Image: Dr Gregory Jumah Nyongesa, Dr Jeandri Robertson, Dr Albert Shikongo, Professor Agnes Nairn, Daniel Ikenna Molobe, Professor Pam Raburu, Dr Emily Crick, Dr Caitlin Ferreira, Dr David Kakeeto, Dr Branco Sekalegga in Kenya, May 2025.
After their successful workshop in Kenya earlier this year, funded by the Perivoli Africa Research Centre and the University of Bristol's Research Development International Collaboration Awards, the Pan-African Gambling Harms Research Network is running a new, international research project looking at student gambling in Africa (Kenya, Namibia, Nigeria, Uganda, South Africa) and the global North (UK and Sweden).

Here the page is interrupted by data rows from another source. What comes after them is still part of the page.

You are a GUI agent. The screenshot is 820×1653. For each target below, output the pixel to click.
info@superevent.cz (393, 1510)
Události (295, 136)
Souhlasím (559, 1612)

This project, running from June to December 2025, aims to produce a one-of-its-kind study comparing gambling harms in universities across seven universities: University of Lagos, University of Cape Town, Jaramogi Oginga Odinga University of Science and Technology (JOOUST)/University of Nairobi, University of Namibia, Makerere University, Luleå University of Technology, and University of Bristol
The project will include online surveys and interviews with over 2,500 students to investigate how much gambling occurs at universities and what the harms are. By doing so, the research will be able to compare gambling patterns amongst students in the seven countries. The aim is to understand the motivations that lead students to gambling, the types of gambling carried out, as well as to measure levels of gambling harms across the seven countries. It will also investigate the consequences of gambling in each country and compare national patterns of student gambling by: gender, academic discipline, year of study, levels of wellbeing and family background.
The project teams will be meeting in-person again in October for a workshop and public lecture about “Tackling the World-Wide Gambling Epidemic. What Can We Learn from Africa?”.